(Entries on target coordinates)

____

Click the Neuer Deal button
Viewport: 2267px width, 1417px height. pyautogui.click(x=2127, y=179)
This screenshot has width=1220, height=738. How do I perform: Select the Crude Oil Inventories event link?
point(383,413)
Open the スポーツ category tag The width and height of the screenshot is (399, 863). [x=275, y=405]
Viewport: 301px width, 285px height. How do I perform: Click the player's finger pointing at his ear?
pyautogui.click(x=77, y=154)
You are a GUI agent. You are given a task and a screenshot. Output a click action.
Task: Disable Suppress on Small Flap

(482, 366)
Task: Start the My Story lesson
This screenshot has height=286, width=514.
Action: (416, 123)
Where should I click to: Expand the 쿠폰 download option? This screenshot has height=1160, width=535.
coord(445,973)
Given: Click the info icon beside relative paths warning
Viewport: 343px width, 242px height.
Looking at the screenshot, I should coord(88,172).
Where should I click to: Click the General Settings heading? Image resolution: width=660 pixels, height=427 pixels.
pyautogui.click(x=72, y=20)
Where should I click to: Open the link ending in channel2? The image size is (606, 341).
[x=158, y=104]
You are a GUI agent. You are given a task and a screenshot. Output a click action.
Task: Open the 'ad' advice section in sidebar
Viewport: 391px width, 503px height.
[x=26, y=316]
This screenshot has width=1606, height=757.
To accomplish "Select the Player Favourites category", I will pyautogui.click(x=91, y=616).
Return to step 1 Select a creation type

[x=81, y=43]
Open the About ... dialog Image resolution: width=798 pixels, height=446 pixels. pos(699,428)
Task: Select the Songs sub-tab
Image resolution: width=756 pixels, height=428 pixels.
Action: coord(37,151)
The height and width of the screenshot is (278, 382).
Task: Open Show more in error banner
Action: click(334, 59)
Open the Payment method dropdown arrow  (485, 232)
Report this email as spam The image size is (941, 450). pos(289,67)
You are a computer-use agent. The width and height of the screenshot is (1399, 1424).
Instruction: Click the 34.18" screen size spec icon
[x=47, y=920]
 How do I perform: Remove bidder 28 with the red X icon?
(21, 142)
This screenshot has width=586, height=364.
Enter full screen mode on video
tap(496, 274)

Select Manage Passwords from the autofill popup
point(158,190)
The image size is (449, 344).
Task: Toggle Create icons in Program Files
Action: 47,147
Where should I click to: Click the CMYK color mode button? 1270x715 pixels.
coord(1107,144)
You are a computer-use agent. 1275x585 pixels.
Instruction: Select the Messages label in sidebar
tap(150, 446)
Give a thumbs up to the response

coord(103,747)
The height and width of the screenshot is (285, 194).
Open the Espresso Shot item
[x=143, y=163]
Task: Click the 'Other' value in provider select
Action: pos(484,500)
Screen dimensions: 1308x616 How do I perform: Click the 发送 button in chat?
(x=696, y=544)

____

(WHAT IS REQUIRED) Starting at the line containing "How do I perform: Remove" and ending at the line containing "coord(103,747)", reproduce those lines with "Manage Passwords" swapped for "Saved Passwords", leaving everything else unchanged.

(FINISHED ANSWER)
 How do I perform: Remove bidder 28 with the red X icon?
(21, 142)
This screenshot has width=586, height=364.
Enter full screen mode on video
tap(496, 274)

Select Saved Passwords from the autofill popup
point(158,190)
The image size is (449, 344).
Task: Toggle Create icons in Program Files
Action: 47,147
Where should I click to: Click the CMYK color mode button? 1270x715 pixels.
coord(1107,144)
You are a computer-use agent. 1275x585 pixels.
Instruction: Select the Messages label in sidebar
tap(150, 446)
Give a thumbs up to the response

coord(103,747)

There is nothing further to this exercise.